The music industry has been a major adopter of Web3 integration, with use cases ranging from song rights, blockchain-based streaming and new forms of digital releases.
Genres like pop, EDM and hip hop have represented nonfungible tokens (NFTs) in the music industry so far. However, classical music, and specifically opera, just found its entrance.
Living Opera, a Web3 community that combines classical music with blockchain innovation, is turning to the emerging technology to give a new voice to the prestigious art and the artists who perform it.
Soula Parassidis, CEO of Living Opera, told Cointelegraph in an interview that the premiere Magic Mozart NFT collection is a way of introducing the innovative world of fintech to the traditional one of classical music and vice versa.
“We wanted it to be easy to understand, low risk, and a way for people to feel comfortable.”
Parassidis explains that these NFTs pay tribute to the concept of the “musikalisches würfelspiele,” a dice game to randomly generate music from precomposed options. This is one of the earliest examples of generative art and is allegedly attributed to Mozart.
Musicians have used NFTs for extra revenues and fan incentives, like Grimes’ $5.8 million digital asset project. For classical music, this could mean a completely new life and a step into relevancy for the next generation.
A survey from the National Endowment for the Arts found that the percentage of adults in the United States who attend at least one opera a year dropped from an already low 3.2% in 2002 to 2.2% in 2017.
The pandemic escalated this by shuttering classical venues and opera houses all over the world. One of the world’s premiere opera houses, the Metropolitan Opera, reported that in July 2021 it was down $25 million in revenue from the previous year.
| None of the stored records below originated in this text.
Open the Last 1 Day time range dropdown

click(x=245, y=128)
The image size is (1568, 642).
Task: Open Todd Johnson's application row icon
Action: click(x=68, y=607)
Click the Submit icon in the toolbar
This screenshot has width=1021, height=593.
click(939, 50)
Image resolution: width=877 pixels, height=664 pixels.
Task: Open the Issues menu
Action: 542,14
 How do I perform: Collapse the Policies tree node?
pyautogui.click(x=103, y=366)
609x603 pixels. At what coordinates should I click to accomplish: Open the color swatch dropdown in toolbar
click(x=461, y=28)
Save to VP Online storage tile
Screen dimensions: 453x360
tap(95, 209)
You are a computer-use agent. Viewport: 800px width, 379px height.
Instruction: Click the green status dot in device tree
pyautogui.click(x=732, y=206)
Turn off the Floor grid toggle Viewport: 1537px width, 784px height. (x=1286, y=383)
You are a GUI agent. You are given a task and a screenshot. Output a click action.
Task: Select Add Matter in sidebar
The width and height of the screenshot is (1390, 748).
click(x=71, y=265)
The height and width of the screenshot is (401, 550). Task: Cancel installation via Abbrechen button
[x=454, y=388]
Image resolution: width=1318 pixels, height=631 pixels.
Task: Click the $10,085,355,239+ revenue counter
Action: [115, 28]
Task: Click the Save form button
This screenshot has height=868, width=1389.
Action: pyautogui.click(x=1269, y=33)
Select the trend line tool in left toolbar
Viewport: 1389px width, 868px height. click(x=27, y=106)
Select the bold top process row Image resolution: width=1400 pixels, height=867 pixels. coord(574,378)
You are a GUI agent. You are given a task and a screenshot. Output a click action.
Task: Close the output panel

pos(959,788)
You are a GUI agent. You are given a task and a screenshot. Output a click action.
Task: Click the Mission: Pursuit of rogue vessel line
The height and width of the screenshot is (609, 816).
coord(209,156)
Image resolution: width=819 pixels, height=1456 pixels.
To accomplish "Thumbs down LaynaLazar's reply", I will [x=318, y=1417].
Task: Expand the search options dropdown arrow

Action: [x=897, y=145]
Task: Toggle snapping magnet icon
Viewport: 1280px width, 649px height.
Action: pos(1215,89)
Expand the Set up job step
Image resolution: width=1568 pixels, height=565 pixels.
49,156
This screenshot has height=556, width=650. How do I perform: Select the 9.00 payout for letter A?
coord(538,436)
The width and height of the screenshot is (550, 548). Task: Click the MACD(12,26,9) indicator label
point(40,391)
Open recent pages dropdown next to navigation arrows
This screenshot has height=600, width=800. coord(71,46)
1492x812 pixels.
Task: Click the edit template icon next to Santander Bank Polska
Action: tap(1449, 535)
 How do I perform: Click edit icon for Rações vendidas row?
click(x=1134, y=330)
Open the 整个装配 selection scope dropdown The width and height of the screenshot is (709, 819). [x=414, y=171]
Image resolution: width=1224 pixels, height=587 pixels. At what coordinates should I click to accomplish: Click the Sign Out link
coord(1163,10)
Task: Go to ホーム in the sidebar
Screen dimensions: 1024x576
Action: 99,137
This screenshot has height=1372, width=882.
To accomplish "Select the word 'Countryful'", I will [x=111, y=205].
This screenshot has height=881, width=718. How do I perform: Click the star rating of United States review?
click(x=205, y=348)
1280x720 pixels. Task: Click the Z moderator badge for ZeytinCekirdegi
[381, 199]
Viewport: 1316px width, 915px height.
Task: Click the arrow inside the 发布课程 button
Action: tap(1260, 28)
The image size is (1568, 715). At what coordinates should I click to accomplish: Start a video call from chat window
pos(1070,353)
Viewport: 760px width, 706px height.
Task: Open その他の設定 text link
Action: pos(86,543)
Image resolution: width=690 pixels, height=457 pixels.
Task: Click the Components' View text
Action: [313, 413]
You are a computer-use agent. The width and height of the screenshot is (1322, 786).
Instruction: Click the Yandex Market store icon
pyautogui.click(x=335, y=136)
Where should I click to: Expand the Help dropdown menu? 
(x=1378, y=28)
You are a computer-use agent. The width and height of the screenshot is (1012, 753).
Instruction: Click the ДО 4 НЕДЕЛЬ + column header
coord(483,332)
Related: Experts explain how music NFTs will enhance the connection between creators and fans
Christos Makridis, COO of Living Opera, told Cointelegraph that NFTs open a new way for classical artists and opera singers to bypass the traditional proposal process for grants and endowments.
“Blockchain-based digital assets remove traditional barriers, the proposals, artist grants, etc. so that artists can connect directly with philanthropists and remove a lot of that administrative expenses.”
Makridis says that NFTs give artists in this genre access to “short-term liquidity” that never existed before.
Some classical artists have dabbled in personal NFTs, such as New Zealand composer Matthew Thomas Soong or American composer poser Cristina Spinei.
In 2021 the Dallas Symphony Orchestra was one of the earliest pioneers of classical music NFTs. The orchestra released an NFT as a fundraiser for musicians affected by the Met Opera’s pandemic-related paycheck suspension.
The DAO-like structure of Living Opera opens up micro-philanthropy for artists involved and their projects. Parassidis highlighted the rarity of such innovation in a very traditional industry and called NFTs a catalyst for socio-cultural change.
“They can be used as a mechanism to draw attention to voices, art forms, causes that really need more visibility.”
Both Parassidis and Makridis say this technology can help excite young people to engage with the art form and allow long-term fans new engagement possibilities.